##### MATERIALS PROVIDED

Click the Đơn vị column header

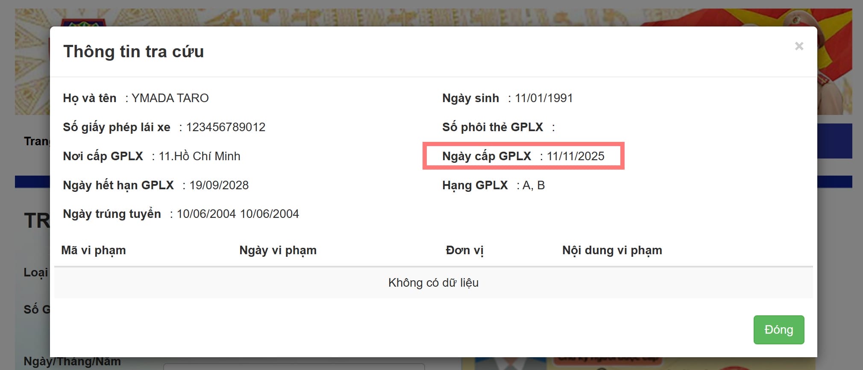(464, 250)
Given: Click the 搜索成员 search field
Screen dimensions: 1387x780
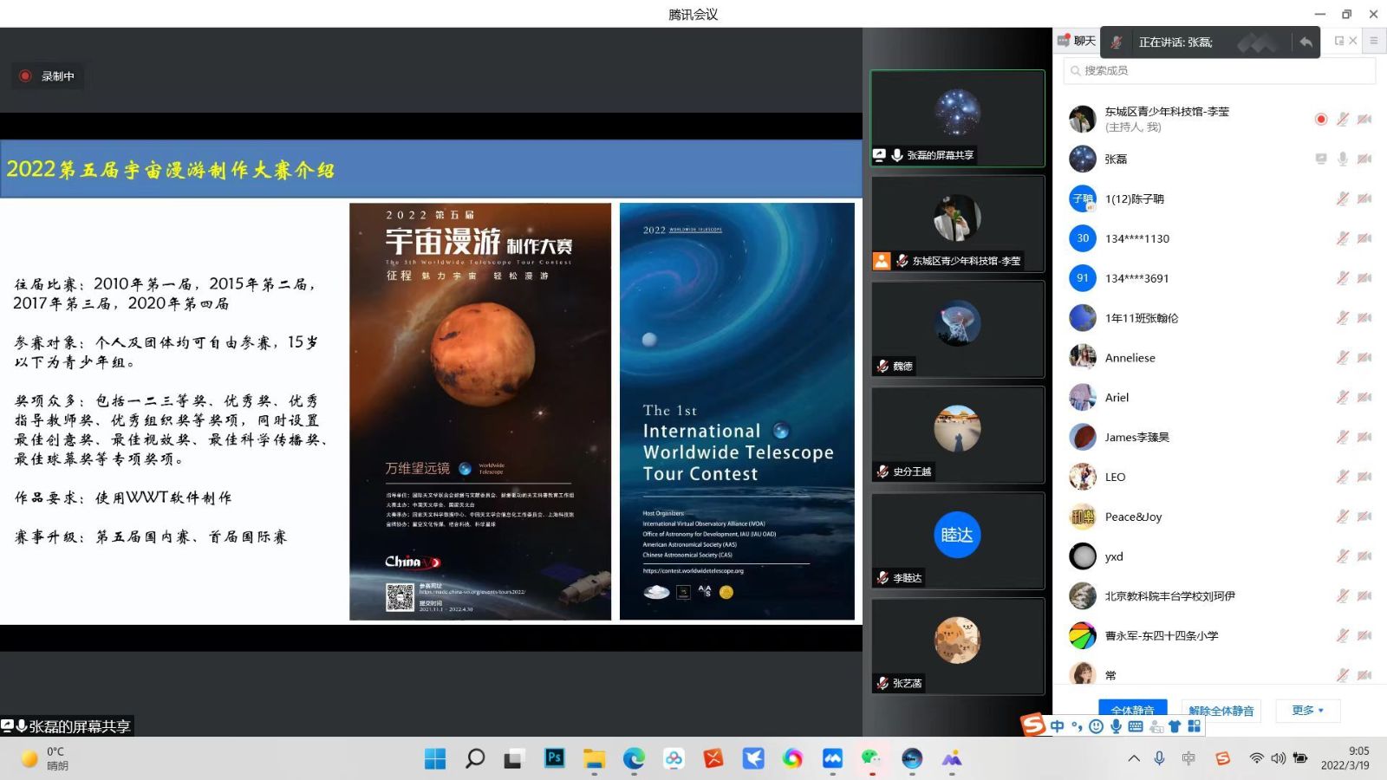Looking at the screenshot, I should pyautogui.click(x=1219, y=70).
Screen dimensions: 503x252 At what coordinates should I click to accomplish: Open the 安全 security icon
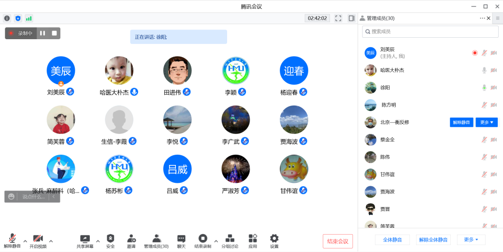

##########
##### MATERIALS PROVIDED

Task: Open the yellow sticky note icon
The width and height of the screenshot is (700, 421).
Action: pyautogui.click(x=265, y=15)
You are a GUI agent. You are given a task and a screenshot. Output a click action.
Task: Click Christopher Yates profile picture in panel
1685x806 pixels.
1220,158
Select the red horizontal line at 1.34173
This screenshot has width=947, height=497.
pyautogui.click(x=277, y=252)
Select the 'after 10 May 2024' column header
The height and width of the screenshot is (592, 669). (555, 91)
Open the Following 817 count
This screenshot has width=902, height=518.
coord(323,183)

##########
##### MATERIALS PROVIDED

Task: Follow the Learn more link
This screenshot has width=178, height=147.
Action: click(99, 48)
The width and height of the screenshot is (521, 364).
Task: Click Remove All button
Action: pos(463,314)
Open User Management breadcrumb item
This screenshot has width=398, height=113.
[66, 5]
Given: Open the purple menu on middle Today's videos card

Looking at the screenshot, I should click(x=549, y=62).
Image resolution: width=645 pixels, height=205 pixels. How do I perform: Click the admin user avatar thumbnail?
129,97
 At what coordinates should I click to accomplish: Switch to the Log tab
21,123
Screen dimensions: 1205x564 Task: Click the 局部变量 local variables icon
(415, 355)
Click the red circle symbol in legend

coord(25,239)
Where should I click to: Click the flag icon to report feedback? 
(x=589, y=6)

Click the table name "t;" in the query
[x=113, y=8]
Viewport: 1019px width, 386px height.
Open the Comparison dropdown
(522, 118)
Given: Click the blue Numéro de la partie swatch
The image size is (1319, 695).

##########

TASK GOAL: Look above for the line with "Click the Đơn vị column header"; quote it and every line after it, stopping after the line with "Screen dimensions: 503x252", exactly, with nothing added and without pictures.

WRITTEN REPLY:
Click the Đơn vị column header

(464, 250)
Given: Click the 搜索成员 search field
Screen dimensions: 1387x780
Looking at the screenshot, I should pyautogui.click(x=1219, y=70).
Screen dimensions: 503x252 At what coordinates should I click to accomplish: Open the 安全 security icon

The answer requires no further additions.